- YOUR INSTRUCTIONS -
Every entry below should be printed exactly.

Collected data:
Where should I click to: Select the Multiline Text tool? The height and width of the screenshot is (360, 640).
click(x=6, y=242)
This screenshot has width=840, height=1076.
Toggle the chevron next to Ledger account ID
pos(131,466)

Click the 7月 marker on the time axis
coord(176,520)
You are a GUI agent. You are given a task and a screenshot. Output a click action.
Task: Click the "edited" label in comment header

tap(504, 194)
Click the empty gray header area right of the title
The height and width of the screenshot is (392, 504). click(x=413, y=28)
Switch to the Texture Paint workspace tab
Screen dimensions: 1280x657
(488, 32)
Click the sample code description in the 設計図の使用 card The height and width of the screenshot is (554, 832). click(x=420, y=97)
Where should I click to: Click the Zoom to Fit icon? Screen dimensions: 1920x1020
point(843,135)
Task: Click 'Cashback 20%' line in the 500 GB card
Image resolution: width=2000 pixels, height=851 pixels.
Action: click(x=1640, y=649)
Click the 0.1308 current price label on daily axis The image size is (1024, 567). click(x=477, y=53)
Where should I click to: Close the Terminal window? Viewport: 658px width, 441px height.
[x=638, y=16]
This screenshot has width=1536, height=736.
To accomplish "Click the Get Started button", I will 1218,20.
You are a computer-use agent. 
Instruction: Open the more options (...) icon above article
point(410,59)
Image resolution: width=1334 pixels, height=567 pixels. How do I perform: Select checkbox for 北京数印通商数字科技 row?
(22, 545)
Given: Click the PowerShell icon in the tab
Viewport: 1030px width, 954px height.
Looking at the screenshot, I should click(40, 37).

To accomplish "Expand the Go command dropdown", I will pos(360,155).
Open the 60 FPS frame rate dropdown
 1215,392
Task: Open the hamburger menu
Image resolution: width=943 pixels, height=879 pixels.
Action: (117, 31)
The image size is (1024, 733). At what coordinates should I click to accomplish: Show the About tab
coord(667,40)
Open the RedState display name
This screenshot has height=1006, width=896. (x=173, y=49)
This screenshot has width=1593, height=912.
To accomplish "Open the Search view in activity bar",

- ANSWER TO THE PROBLEM -
Where should I click to: Select the Multiline Text tool? The height and width of the screenshot is (360, 640).
click(x=6, y=242)
This screenshot has width=840, height=1076.
Toggle the chevron next to Ledger account ID
pos(131,466)

Click the 7月 marker on the time axis
coord(176,520)
You are a GUI agent. You are given a task and a screenshot. Output a click action.
Task: Click the "edited" label in comment header

tap(504, 194)
Click the empty gray header area right of the title
The height and width of the screenshot is (392, 504). click(x=413, y=28)
Switch to the Texture Paint workspace tab
Screen dimensions: 1280x657
(488, 32)
Click the sample code description in the 設計図の使用 card The height and width of the screenshot is (554, 832). click(x=420, y=97)
Where should I click to: Click the Zoom to Fit icon? Screen dimensions: 1920x1020
point(843,135)
Task: Click 'Cashback 20%' line in the 500 GB card
Image resolution: width=2000 pixels, height=851 pixels.
Action: click(x=1640, y=649)
Click the 0.1308 current price label on daily axis The image size is (1024, 567). click(x=477, y=53)
Where should I click to: Close the Terminal window? Viewport: 658px width, 441px height.
[x=638, y=16]
This screenshot has width=1536, height=736.
To accomplish "Click the Get Started button", I will 1218,20.
You are a computer-use agent. 
Instruction: Open the more options (...) icon above article
point(410,59)
Image resolution: width=1334 pixels, height=567 pixels. How do I perform: Select checkbox for 北京数印通商数字科技 row?
(22, 545)
Given: Click the PowerShell icon in the tab
Viewport: 1030px width, 954px height.
Looking at the screenshot, I should click(40, 37).

To accomplish "Expand the Go command dropdown", I will pos(360,155).
Open the 60 FPS frame rate dropdown
 1215,392
Task: Open the hamburger menu
Image resolution: width=943 pixels, height=879 pixels.
Action: (117, 31)
The image size is (1024, 733). At what coordinates should I click to accomplish: Show the About tab
coord(667,40)
Open the RedState display name
This screenshot has height=1006, width=896. (x=173, y=49)
This screenshot has width=1593, height=912.
To accomplish "Open the Search view in activity bar",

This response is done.